Наиболее скудный, наименее вероятный удовлетворил бы Уотта, не видевшего значения и не подыскивавшего истолкования с возраста четырнадцати-пятнадцати лет и жившего, по правде сказать ужасно, среди поверхностных ценностей всю свою зрелую жизнь, по крайней мере поверхностных для него. Некоторые видят плоть прежде костей, некоторые видят кости прежде плоти, некоторые никогда не видят костей, а некоторые никогда не видят плоти, никогда-никогда не видят плоти. Но что бы Уотт ни увидел с первого взгляда, этого было достаточно для Уотта, этого всегда было достаточно для Уотта, более чем достаточно для Уотта. И он с возраста четырнадцати-пятнадцати лет не испытывал буквально ничего, о чем впоследствии спокойно бы не сказал: Именно это тогда и произошло. Он припоминал, без малейшего удовлетворения, а как обычное дело, случай, когда в лесу ему явился его умерший отец в подвернутых выше колен штанах и с башмаками и носками в руках; или случай, когда он, с изумлением услышав голос, довольно хамовато подначивавший его свести счеты с жизнью, едва не угодил под телегу; или случай, когда он, сидя в одиночестве в лодке вдали от берега, вдруг почуял цветущую смородину; или случай, когда пожилая дама благородного воспитания — кандидатура выгодная, поскольку одна нога у нее была ампутирована выше колена, которую он не менее чем в трех разных случаях донимал своими ухаживаньями — отстегнула деревянную ногу и отложила костыль.

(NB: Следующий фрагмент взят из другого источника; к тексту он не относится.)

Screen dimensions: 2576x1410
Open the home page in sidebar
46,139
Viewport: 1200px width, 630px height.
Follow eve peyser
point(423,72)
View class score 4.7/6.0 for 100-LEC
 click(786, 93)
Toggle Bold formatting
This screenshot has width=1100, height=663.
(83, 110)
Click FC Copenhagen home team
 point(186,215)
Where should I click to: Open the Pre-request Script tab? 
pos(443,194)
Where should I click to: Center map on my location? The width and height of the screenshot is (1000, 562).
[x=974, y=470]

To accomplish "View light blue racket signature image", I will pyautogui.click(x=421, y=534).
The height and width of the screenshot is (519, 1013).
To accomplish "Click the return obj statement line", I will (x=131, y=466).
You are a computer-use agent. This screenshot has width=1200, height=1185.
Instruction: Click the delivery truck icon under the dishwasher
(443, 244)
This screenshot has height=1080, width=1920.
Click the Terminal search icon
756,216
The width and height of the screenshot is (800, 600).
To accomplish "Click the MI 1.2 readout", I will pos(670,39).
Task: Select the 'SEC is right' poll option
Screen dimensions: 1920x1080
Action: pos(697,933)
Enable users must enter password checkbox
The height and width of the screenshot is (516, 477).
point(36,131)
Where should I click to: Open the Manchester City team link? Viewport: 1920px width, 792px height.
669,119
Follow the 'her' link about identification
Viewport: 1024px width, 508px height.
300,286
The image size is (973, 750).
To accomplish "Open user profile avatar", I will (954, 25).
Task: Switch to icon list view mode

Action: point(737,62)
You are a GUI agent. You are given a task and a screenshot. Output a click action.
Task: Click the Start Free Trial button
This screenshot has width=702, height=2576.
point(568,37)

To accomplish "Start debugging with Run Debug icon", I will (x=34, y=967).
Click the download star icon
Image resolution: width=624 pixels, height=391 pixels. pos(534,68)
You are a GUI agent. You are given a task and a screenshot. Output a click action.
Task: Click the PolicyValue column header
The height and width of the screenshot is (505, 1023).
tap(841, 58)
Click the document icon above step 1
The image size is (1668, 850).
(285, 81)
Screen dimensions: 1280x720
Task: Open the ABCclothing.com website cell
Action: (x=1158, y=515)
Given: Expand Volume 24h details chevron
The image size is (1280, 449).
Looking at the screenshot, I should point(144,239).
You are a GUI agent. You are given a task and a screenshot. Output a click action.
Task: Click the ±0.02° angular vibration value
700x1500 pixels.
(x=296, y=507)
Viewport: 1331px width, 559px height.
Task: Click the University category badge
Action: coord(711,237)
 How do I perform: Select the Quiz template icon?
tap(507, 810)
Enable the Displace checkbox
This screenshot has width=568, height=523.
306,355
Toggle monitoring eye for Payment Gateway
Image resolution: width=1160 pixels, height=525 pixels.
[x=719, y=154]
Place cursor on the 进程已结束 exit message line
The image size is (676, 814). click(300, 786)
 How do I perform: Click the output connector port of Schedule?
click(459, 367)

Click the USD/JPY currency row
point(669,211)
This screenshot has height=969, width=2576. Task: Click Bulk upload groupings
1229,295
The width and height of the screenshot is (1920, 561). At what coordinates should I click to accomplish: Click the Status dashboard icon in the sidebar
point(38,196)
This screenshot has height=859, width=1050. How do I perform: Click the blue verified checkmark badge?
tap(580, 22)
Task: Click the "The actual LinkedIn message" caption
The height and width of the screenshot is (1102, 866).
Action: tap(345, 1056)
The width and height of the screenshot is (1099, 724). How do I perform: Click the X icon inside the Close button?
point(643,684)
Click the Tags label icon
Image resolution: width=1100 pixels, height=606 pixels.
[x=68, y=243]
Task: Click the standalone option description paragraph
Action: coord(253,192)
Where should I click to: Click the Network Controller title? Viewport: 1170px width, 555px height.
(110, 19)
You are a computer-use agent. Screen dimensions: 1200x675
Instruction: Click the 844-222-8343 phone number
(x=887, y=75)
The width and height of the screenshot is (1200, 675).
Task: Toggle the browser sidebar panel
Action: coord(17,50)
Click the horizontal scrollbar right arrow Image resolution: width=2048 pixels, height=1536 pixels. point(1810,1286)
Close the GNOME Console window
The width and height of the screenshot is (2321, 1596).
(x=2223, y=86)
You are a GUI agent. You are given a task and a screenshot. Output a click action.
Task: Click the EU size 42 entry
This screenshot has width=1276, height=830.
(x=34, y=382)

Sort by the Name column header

Здесь не намечалось никакой тенденции со стороны отцовских штанов, к примеру, рассыпаться в целый букет обличий, серых, нерешительных и наверняка вот-вот прорвущихся, или со стороны отцовских ног раствориться в фарсе своих свойств, нет, отцовские ноги и штаны, увиденные тогда в лесу и перенесенные затем в разум, оставались ногами и штанами, и не просто ногами и штанами, но отцовскими ногами и штанами, то есть сильно отличавшимися от всех прочих ног и штанов, которые Уотт когда-либо видел, а в свое время он повидал немало как ног, так и штанов. Происшествие же с Голлами, напротив, столь стремительно перестало даже с грехом пополам означать двух мужчин, пришедших настроить пианино, настраивающих его, обменивающихся парой слов, как это делают люди, и уходящих, что, казалось, скорее принадлежало к какой-то истории, услышанной задолго до этого, к мгновению из жизни другого, не так рассказанного, не так услышанного и больше чем наполовину забытого.

Стало быть, Уотт не знал, что именно произошло. Ему, будем к нему справедливы, было наплевать, что именно произошло. Но он ощущал потребность думать, что тогда произошло то-то и то-то, потребность иметь силы сказать, когда происшествие начинало разворачиваться поэтапно: Да, помню, именно это и произошло тогда.

Эта потребность оставалась у Уотта, эта потребность, не всегда удовлетворенная, большую часть его пребывания в доме мистера Нотта. Поскольку за происшествием с отцом и сыном Голлами последовали другие, схожего рода, то есть происшествия большой формальной яркости и неопределенного значения.